For Art's Sake - It's a free for all

ATLart05 creates an art frenzy with its freewheeling events

Until the annual Art Papers Auction, Feb. 5 (7-10 p.m.) is staged in an airplane hangar, no space may be commodious enough to accommodate this annual paradox: an event where art is fought over tooth and nail and vast sums of money are spent.

Where are these people frantically dropping mad cash the rest of the year?

Are locals just cheap, clamoring for the Filene's Basement approach to art, where it's only enticing if it's on sale?

Who knows what inspires the feeding frenzy. But there's no denying that every year the auction packs them in, creating the unsightly spectacle of deal-crazed buyers going primate over a small Kojo Griffin drawing. Just a little caveat emptor: Artists generally don't donate their best work. Dig?
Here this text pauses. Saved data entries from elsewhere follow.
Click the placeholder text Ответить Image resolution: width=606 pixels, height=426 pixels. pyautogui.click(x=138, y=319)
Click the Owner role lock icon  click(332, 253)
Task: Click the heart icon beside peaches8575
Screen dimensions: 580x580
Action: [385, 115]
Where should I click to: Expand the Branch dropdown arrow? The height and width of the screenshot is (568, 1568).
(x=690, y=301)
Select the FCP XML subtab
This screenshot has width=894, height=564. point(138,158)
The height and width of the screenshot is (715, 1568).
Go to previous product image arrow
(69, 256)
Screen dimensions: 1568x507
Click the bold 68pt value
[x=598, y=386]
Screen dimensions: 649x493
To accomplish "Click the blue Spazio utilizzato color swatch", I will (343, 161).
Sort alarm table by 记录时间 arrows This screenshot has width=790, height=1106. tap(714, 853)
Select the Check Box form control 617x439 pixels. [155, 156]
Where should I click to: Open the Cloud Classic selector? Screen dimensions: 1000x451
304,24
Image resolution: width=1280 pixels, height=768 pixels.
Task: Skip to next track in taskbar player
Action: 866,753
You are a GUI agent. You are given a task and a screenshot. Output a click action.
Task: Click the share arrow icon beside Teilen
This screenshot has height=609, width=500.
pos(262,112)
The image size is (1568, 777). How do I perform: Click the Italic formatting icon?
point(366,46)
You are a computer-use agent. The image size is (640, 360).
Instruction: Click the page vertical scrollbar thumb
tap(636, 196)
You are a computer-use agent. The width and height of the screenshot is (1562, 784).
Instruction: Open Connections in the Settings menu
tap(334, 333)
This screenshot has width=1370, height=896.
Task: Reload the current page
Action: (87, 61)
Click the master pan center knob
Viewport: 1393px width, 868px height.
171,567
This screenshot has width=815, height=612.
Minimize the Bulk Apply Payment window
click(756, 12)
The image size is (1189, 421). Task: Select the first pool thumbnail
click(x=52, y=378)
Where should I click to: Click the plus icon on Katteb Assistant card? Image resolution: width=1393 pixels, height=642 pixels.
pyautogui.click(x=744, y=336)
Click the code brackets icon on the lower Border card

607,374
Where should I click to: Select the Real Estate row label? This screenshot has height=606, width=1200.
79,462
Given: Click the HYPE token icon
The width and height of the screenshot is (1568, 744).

This year's auction will take place at the suitably gargantuan Mason Murer Gallery, which has the dimensions of an indoor flea market, and should be roomy enough to keep ravenous art-goers from fogging up your glasses with their deal-crazed breath.

The auction is the grand finale and cherry on the effervescent art soda pop, ATLart[05], Jan. 26-Feb. 6, a coordinated event between 28 galleries and four museums in Atlanta.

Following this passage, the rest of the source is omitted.